For zoos school groups tromping through the grounds is a double-edged sword, and Oregon Zoo has long sent written material to teachers intended to express the zoo’s mission and provide information about the logistics of their visits.

“They always seem to not read the important stuff,” said Roger Yerke, manager of education programs at the Oregon Zoo. “And we want the kids to be prepared when they arrive, too. We thought if we could use a video, the teachers would show it to the students, and at the same time the teacher would get the information.” It also puts the orientation film in the classroom rather than at the start of a classroom’s visit to the zoo so students can be thinking about the zoo’s mission in advance of the trip.

To produce that video, Yerke and Rex Ettlin, the zoo’s education program coordinator, decided on an unorthodox route. They approached Franklin High School, where students were working on a project through the Northwest Film Center. “We looked at examples of work the film studies program had done, and we knew we’d get a quality product,” Yerke said. He got it at a much lower cost than a professional video company would charge, too.

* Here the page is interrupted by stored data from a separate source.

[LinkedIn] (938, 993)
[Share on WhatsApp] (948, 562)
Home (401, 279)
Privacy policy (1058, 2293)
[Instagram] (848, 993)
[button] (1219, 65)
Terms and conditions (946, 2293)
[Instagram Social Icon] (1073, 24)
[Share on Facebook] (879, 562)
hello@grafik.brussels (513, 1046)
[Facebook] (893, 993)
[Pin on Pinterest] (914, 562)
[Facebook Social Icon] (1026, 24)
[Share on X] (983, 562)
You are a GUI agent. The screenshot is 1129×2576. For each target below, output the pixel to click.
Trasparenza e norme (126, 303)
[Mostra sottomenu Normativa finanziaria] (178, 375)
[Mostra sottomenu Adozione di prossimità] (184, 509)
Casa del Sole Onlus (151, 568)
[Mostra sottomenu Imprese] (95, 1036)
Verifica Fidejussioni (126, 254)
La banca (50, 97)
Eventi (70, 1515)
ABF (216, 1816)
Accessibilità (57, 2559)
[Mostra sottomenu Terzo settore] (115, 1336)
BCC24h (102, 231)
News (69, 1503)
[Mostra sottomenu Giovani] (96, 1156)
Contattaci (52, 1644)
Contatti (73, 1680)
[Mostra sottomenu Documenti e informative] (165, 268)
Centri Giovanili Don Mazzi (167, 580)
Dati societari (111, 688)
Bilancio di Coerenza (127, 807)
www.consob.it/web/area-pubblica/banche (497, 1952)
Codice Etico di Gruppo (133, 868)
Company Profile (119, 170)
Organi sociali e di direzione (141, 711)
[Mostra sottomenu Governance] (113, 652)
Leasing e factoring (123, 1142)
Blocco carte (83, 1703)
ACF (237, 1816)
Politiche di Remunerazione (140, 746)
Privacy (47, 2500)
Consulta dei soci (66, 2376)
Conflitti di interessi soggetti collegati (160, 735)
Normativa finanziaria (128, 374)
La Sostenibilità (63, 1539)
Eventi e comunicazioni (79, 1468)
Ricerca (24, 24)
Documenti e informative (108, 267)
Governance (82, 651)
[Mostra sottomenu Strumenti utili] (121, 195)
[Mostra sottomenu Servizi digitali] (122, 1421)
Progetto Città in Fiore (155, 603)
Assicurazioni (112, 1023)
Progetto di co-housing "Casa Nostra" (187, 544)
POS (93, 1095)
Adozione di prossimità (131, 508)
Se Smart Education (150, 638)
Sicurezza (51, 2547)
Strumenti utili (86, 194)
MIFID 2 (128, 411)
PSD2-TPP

He would also get a product produced by a demographic that grade school kids idolize. “In terms of getting something that was really in the right tone and the right style and the right idiom to communicate to kids, kids would have to do it,” Yerke said. The high schoolers met with Yerke’s staff, learned the purpose and direction of the video, then came up with the concept themselves and wrote the script.

The high schoolers then got fifth graders from neighboring Atkins Elementary to act in the video, which featured superheroes Coat Woman, who told students how to dress properly, Animal Amazing and Habitat Hero, who instructed students on how to behave while viewing animals, and Garbage Can Man, who talked trash. The video also put forth the zoo’s conservation and habitat message by encouraging “low-waste lunches.”

“It was fun, it wasn’t dry, which it would have been if we’d written it,” Yerke said. “I don’t know if anybody on our staff would have come up with it. I never would have come up with Garbage Can Man or Coat Woman.”

The 10-minute video had a preview screening for 200 Oregon teachers earlier this month and “got a very positive response,” Yerke said. But however popular the video may prove to be, he doesn’t expect it to spawn any new zoo mascots. “I don’t foresee us having Garbage Can Man running around. I don’t think we could hire anybody who could do it as well as the kids did.”